In my case, it was an issue about min_size of pool.
# ceph osd pool ls detail
pool 5 'volumes' replicated size 2 min_size 2 crush_ruleset 0 object_hash rjenkins pg_num 512 pgp_num 512 last_change 844 flags hashpspool stripe_width 0
removed_snaps [1~23]
when replicated size=2 and min_size=2 is set, and osd goes down, ceph cluster go into Err state and client I/O goes hang.
ceph status log>
health HEALTH_ERR
310 pgs are stuck inactive for more than 300 seconds
35 pgs backfill_wait
3 pgs backfilling
38 pgs degraded
382 pgs peering
310 pgs stuck inactive
310 pgs stuck unclean
39 pgs undersized
263 requests are blocked > 32 sec
you can simply reproduce that.
so I solved this by set min_size=1 using "ceph osd pool set volumes min_size 1" command.

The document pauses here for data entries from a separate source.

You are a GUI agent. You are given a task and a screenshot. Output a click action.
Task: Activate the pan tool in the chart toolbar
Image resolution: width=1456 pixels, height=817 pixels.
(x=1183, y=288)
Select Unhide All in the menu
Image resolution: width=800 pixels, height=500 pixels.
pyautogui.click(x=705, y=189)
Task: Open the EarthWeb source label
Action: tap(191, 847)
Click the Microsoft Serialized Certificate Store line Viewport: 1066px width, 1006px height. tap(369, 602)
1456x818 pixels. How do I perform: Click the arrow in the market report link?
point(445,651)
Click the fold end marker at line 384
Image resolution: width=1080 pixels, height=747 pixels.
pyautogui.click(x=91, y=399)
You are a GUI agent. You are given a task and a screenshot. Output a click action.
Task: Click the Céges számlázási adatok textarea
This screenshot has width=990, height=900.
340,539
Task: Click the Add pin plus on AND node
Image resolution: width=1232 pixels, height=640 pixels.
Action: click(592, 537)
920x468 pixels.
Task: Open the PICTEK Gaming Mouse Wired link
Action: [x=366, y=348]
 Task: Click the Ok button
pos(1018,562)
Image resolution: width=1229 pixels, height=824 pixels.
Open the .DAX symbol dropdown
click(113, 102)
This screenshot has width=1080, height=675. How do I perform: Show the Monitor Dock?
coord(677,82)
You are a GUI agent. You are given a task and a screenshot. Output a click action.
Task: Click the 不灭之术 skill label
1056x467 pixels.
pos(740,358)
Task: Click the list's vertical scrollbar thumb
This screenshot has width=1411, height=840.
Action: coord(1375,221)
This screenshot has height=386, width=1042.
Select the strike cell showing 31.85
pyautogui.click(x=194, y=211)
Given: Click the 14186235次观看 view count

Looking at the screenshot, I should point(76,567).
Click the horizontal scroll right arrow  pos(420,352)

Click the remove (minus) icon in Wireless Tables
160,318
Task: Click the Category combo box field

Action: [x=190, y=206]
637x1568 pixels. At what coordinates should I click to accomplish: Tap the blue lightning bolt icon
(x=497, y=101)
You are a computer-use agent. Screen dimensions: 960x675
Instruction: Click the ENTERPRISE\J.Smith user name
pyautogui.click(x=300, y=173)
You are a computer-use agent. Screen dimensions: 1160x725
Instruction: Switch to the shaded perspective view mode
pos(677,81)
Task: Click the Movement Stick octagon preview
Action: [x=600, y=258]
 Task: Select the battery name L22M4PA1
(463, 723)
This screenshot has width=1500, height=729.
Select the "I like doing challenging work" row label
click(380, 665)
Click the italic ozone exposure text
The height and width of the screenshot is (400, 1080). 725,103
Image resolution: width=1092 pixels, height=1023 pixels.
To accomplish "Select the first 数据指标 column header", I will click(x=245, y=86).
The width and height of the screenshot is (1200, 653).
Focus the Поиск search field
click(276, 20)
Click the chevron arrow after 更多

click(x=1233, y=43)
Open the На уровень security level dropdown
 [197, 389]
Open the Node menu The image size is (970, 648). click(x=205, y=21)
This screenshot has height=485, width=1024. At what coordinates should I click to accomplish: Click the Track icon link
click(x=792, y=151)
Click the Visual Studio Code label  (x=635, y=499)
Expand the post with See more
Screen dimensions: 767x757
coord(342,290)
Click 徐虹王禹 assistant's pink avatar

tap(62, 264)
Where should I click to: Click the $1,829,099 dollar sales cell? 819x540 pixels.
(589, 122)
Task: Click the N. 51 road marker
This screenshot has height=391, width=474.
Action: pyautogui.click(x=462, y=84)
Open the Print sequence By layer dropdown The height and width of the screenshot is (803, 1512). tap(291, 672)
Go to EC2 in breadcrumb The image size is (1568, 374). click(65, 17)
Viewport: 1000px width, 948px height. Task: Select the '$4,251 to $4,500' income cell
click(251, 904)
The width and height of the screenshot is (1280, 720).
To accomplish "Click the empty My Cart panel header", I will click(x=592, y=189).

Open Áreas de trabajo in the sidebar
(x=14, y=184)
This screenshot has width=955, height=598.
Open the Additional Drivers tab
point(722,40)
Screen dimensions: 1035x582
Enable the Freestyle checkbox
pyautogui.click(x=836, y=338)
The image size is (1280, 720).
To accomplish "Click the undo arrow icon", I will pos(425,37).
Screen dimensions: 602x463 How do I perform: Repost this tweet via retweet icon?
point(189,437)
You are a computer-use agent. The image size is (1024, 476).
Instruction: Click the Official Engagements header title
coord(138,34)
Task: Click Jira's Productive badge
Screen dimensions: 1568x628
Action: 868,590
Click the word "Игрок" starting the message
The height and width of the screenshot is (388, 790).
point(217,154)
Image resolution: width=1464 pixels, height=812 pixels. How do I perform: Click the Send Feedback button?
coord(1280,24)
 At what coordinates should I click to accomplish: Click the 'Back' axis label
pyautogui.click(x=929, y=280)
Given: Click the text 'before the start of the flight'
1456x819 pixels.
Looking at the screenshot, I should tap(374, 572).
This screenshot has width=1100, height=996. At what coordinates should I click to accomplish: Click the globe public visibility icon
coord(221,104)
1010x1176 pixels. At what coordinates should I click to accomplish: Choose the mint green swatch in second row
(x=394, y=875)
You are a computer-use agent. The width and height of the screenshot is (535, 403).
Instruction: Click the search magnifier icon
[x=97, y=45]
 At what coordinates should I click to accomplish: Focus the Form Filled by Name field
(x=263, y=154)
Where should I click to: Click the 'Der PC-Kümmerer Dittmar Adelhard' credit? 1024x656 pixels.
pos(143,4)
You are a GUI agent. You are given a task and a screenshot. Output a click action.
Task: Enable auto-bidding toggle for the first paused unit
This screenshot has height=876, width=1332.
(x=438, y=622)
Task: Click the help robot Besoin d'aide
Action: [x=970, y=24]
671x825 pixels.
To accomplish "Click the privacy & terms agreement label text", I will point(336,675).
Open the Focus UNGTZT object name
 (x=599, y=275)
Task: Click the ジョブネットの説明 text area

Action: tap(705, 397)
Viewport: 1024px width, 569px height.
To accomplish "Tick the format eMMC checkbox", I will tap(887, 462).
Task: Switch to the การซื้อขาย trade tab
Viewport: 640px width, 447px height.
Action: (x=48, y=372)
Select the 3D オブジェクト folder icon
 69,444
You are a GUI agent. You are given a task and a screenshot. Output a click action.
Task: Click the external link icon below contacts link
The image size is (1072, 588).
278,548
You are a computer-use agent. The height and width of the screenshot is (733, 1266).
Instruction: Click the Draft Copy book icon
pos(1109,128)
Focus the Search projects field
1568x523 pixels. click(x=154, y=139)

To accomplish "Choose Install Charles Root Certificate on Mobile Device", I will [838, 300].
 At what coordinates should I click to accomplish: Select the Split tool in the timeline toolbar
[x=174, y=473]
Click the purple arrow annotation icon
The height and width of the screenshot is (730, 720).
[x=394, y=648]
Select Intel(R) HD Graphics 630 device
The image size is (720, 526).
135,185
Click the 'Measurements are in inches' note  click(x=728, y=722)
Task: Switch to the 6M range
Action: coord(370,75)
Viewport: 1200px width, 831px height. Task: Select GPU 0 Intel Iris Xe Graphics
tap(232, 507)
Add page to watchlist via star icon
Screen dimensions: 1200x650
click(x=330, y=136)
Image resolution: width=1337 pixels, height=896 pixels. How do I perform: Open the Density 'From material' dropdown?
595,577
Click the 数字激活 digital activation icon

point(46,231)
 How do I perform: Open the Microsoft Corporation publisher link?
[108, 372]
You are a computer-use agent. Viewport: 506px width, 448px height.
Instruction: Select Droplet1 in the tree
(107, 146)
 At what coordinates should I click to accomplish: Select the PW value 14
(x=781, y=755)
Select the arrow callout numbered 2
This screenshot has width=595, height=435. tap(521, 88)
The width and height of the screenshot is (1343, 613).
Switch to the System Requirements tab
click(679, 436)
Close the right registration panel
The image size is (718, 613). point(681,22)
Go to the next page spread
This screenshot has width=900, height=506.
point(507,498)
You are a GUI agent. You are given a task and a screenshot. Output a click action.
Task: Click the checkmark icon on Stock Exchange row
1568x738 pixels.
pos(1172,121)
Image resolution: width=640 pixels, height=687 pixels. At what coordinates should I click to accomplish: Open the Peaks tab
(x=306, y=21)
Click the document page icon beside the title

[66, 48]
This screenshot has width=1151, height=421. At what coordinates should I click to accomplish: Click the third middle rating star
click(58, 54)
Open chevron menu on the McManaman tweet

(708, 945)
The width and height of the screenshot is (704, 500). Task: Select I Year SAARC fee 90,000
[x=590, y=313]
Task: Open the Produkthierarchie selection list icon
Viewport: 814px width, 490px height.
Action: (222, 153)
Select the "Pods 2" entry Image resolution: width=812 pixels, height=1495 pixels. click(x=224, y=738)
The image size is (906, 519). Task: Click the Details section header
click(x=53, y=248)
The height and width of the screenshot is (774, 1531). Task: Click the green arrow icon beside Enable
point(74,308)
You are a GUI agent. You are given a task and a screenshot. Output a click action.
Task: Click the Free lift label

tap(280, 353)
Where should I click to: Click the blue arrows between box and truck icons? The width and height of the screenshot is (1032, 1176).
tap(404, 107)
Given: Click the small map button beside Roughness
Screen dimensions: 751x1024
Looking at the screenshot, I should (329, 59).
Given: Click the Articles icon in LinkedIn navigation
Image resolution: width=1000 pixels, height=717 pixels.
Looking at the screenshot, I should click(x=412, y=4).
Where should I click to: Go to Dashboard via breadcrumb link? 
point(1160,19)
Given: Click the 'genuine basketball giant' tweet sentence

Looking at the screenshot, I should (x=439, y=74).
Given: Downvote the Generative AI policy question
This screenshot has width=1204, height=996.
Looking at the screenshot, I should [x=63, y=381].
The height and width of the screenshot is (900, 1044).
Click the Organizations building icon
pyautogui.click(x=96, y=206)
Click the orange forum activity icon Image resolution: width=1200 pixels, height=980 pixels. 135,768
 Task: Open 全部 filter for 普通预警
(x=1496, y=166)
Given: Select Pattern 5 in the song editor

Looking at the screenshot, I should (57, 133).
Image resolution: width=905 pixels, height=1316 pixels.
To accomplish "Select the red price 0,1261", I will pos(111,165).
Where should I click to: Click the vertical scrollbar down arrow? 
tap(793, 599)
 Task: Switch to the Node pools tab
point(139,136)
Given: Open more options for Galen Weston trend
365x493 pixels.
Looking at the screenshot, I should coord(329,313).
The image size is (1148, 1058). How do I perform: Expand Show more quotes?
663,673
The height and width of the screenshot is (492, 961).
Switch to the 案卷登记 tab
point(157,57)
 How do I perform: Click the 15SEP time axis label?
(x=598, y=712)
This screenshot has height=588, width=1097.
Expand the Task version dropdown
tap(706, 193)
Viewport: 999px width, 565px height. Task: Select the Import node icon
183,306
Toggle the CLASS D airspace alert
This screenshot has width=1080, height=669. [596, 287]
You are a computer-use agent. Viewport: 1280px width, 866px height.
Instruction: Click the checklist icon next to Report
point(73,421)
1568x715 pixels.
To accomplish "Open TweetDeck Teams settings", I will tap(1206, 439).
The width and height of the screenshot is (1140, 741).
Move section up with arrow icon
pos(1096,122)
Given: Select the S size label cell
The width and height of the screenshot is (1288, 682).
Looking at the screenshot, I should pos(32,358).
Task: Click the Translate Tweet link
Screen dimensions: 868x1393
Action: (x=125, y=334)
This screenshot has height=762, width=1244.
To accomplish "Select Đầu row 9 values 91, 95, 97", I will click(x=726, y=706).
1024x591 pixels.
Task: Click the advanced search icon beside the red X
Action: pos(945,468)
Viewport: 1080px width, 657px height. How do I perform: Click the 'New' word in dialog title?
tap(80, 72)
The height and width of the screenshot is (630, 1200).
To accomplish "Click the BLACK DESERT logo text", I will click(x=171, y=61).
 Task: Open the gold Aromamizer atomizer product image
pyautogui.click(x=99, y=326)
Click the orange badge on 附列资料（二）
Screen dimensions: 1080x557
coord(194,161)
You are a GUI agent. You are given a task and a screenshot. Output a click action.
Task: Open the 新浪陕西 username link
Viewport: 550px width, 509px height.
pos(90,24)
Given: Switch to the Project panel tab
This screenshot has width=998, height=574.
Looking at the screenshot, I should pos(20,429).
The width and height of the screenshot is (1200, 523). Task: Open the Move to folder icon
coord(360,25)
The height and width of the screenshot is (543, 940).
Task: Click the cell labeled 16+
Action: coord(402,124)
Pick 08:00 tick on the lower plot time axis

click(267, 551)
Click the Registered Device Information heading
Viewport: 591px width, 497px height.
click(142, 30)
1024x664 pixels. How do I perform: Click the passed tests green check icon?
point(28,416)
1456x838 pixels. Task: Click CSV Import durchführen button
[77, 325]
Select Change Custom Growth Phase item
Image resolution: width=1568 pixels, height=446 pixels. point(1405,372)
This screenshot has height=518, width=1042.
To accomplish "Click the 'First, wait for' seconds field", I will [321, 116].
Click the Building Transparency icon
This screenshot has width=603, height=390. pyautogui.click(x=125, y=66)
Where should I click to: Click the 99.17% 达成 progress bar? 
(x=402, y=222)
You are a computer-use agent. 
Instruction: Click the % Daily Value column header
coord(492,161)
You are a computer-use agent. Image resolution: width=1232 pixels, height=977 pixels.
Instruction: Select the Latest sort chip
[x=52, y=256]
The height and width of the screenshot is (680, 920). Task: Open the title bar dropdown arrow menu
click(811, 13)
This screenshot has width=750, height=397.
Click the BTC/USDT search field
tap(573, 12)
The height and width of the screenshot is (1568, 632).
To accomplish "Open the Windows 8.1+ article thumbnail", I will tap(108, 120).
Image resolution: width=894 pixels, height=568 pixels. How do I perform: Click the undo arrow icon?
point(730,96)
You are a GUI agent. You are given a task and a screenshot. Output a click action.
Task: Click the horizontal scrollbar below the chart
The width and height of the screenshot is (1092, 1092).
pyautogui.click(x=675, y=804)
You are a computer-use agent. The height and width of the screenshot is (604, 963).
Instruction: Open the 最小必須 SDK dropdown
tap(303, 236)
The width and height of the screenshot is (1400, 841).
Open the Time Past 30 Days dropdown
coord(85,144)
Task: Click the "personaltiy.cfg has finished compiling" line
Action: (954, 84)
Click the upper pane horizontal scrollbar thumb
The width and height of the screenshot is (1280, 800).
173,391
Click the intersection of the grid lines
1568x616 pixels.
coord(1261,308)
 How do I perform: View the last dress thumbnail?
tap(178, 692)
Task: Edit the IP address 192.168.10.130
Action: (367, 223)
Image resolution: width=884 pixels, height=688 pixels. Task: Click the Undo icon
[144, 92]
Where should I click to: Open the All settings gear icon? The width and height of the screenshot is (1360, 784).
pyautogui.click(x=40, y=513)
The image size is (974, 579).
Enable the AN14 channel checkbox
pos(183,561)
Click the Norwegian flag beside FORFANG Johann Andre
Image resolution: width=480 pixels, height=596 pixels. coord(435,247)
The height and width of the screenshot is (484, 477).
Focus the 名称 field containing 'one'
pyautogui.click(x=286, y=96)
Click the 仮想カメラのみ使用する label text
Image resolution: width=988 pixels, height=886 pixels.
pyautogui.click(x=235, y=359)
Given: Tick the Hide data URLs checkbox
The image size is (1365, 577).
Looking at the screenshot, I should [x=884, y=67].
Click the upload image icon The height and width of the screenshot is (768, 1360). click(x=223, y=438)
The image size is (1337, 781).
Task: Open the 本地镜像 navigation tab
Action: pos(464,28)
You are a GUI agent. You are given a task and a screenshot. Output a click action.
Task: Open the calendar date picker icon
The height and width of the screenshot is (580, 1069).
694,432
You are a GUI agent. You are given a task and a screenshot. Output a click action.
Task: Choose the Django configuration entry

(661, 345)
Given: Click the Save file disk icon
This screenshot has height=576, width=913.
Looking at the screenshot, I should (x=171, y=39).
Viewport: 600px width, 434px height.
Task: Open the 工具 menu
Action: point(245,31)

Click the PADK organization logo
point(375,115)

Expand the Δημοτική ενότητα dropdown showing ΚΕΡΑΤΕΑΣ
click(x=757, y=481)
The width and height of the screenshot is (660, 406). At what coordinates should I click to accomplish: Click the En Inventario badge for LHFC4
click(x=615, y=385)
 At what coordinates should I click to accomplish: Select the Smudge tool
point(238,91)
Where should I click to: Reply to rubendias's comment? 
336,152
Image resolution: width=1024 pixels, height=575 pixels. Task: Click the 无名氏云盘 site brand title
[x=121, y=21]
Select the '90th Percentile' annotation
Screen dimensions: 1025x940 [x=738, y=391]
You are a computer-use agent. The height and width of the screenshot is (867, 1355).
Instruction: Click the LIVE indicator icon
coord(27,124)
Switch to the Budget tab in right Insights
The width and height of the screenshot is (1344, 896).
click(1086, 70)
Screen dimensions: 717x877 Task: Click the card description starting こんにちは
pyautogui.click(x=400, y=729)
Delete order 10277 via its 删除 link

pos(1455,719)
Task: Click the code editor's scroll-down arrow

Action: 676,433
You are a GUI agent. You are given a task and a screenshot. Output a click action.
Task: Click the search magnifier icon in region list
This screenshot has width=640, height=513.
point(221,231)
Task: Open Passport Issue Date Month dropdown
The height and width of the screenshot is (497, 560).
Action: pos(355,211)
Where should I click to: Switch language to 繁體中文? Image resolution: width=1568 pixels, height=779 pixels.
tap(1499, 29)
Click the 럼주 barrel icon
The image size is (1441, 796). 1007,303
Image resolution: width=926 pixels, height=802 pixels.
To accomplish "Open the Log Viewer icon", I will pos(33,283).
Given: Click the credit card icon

It is very strange thing because if min_size can occurs big problem to ceph cluster, ceph would not allow to set same value with replicated_size.
Thanks.
2017-08-10 23:33 GMT+09:00 David Turner <drakonstein@xxxxxxxxx>:
When the node remote, are the osds being marked down immediately? If the node were to reboot, but not Mark the osds down, then all requires to those osds would block until they got marked down.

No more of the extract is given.